Suppose the girl, now a young woman, goes film school on one of these scholarships. She’s made it right? Although she’s a confident individual, the stress and pressure of succeeding in this male dominated field makes her waiver. Luckily she finds an organization that connects her to other women in the film industry. They support each other’s endeavors while giving helpful tips, encouraging thoughts, and potential opportunities.5) Women in other male-dominated fields have expressed feelings of “isolation and inadequacy” (Antony and Cudd, 1) that lead to dropping out or transferring to another major. Corporations such as Texas Instruments, AT&T, and Lockheed Martin recognized this problem and began supporting the website MentorNet.
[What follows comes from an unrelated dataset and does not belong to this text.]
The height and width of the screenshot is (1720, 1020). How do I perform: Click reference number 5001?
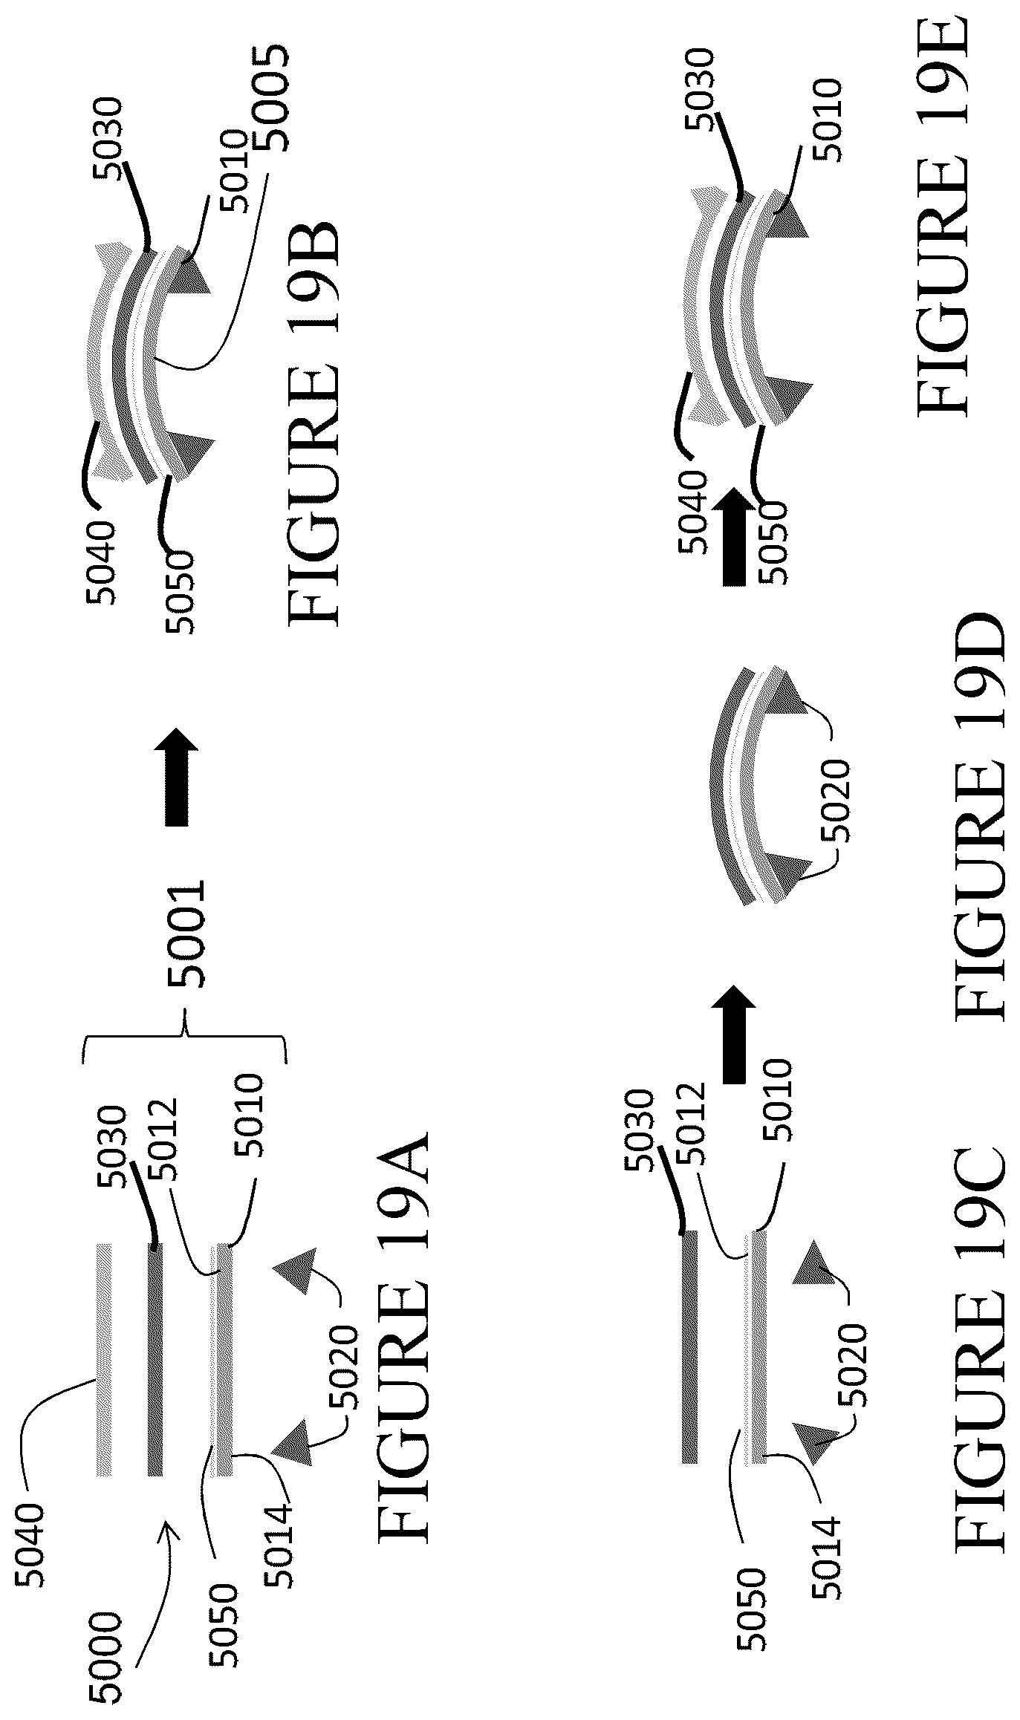185,934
It matches professionals with students in engineering and science and is geared particularly for women and persons of color. People in the film industry, big name or small, need to start a similar program that targets college students and young professionals. Not only would this help a young woman deal with cocky peers, chauvinist professors, or the simple challenges of getting through school, but it will also jumpstart her on the all-important task of networking.
As a driven, confident, knowledgeable, and supported woman, this director works her way to the top of Hollywood. She crafts movies with such bravado that the whole world becomes enamored with her. In casting she disregards gender, allowing men and women try out for any role. Actors rave about her ability show them how to feel their characters’ passion. Audiences forget they’re in a theater when watching her films. Most importantly, she directs films in order to challenge social structure and provide models of a greater reality.
She knows her influence reaches beyond the movie theater. Advocating for women, she invests time and money into programs that helped her when she was young including film camps for girls, televised interviews and lectures, a scholarship fund for aspiring filmmakers, and a mentorship with student at the American Film Institute. She also fights discrimination within the industry by declining a jury position at the Cannes Film Festival when none of the nominated films are directed by women and publicly points out her colleague’s pointlessly undimensional female charter as stereotyped. And, when her adventure movie releases, she insures that any toys marketed highlight the intellectual abilities of girls, not the physical impossibilities.
∞Campbell describes a particular dreamer as a “distinguished operatic artist” who follows “not the safely marked general highways of the day, but the adventure of the special… that comes to those ears are open… to make her way alone through the difficulties not commonly encounter.” (Campbell, 16) Woman’s journey to equality in the film industry can be likened to this dreamer’s. Although unorthodox and arduous, a woman’s career in behind-the-camera Hollywood gives her the ability to frame America’s myths in new perspectives that challenge the patriarchal system we live in today. Any woman or girl entering into such a whale’s belly of a task deserves a strong supportive community of allies so that she can return to society the boons of freedom and equality.